The Geography of Pollution project seeks, in part, to build upon the USA Today report by identifying other potentially contaminated sites in Indiana. However, The Geography of Pollution project is limited to researching historical evidence of potential lead contamination; it has not conducted soil tests at any of the sites listed here. In addition, many of these sites here include those those previously identified by either the U.S. Environmental Protection Agency (EPA) or Indiana Department of Environmental Management (IDEM). These sites are featured here to bring attention to the (often-protracted) efforts of state and federal agencies in responding to environmental cleanups in certain urban areas of the state. 

methodology & sources

Research for this project consisted on two phases: (1) identifying sites with historical evidence of lead contamination, and (2) cross-checking those sites with EPA and IDEM databases to determine past or current remediation (or cleanup) efforts by either agency.

The first phase involved researching several historical sources; these included industry and manufacturing directories, city directories, newspaper articles, Sanborn Fire Insurance maps, and other materials. A majority of this research was conducted at the Indiana State Library and the Indiana University-Purdue University Indianapolis (IUPUI) Library (including digital collections). 
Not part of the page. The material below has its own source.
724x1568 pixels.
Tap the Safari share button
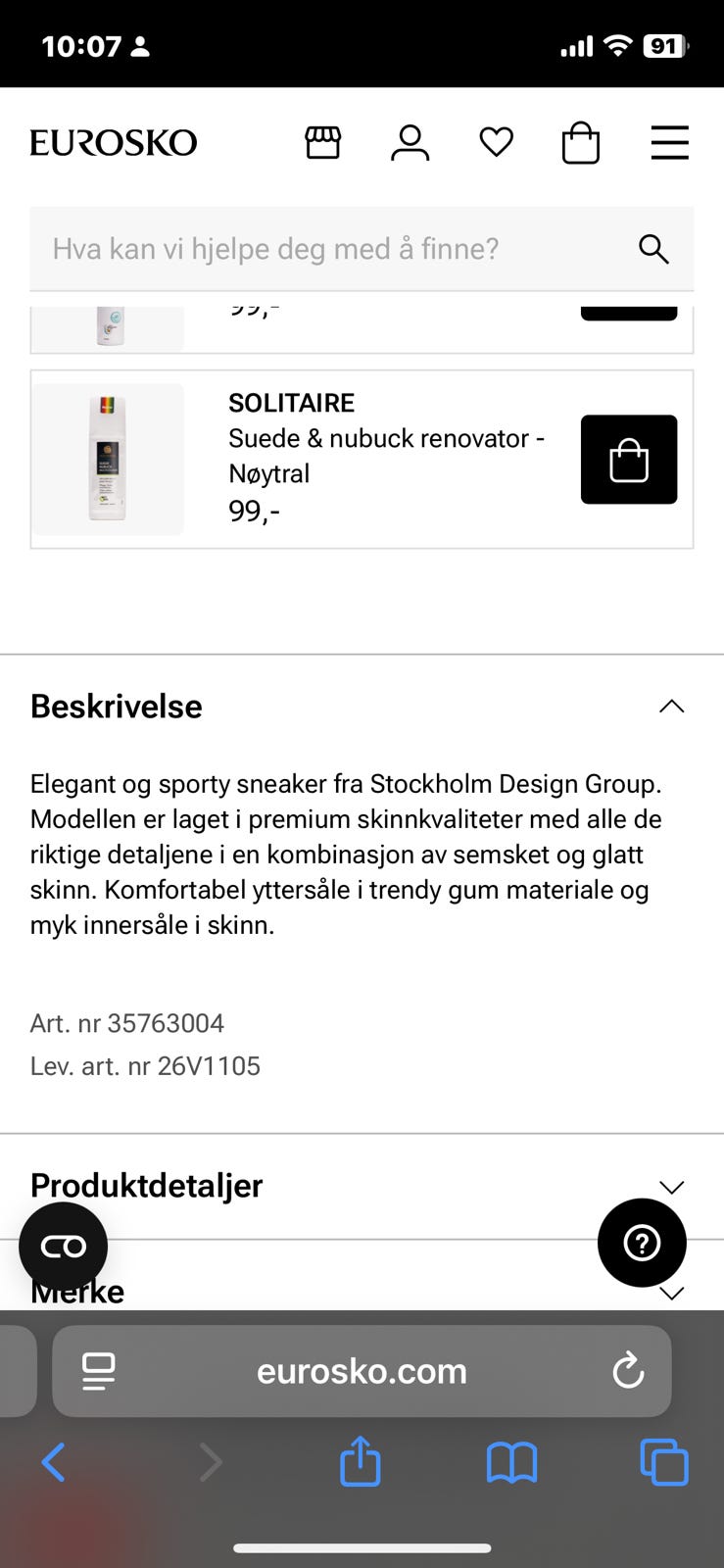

signgificance to environmental justice

The focus on lead is particularly significant to the environmental justice movement. Minorities, especially African-Americans, suffer from much higher levels of lead poisoning than the U.S. population as a whole. This is largely the result of living conditions; because of the high concentration of minorities in urban areas, African-Americans are frequently exposed to lead-based paint in older homes and from decades of accumulated industrial pollution found in the surrounding air, soil, and water. The effects of lead on minority children, who are much more likely to be exposed to the toxic substance from play (both indoors or outdoors), have particularly devastating consequences on mental and physical development. 

In compounding this problem, strong evidence indicates that state and federal governments often take longer to address environmental hazards in minority communities. An investigation by the National Law Journal in 1992 revealed that contaminated residential sites eligible for cleanup under the federal “Superfund” program took 20 percent longer in minority communities “to be placed on the national priority action list than those in white areas.” The study also found that, “[i]n more than half of the 10 autonomous regions that administer EPA programs around the country, action on cleanup at Superfund sites begins from 12 percent to 42 percent later at minority sites than at white sites.” 

Resource toolkit

The “Resource Toolkit” serves as an information repository for community groups and organizations, attorneys, policymakers, and others working to implement the goals of environmental justice. While the geographic focus here centers on Indiana, is portion of the project is designed to serve as a model for other communities as well. Resources include an extensive bibliography of secondary literature as well as the following:

  • Relevant environmental laws (state and federal);
  • Executive/administrative documents (State and Federal);
  • Cases;
  • Model legislation;
  • Community development plans;
  • Government reports and NGO studies;
  • Demographic statistics and other data; and 
  • Historical documents, including maps, zoning ordinances, institutional studies, newspaper articles, and more.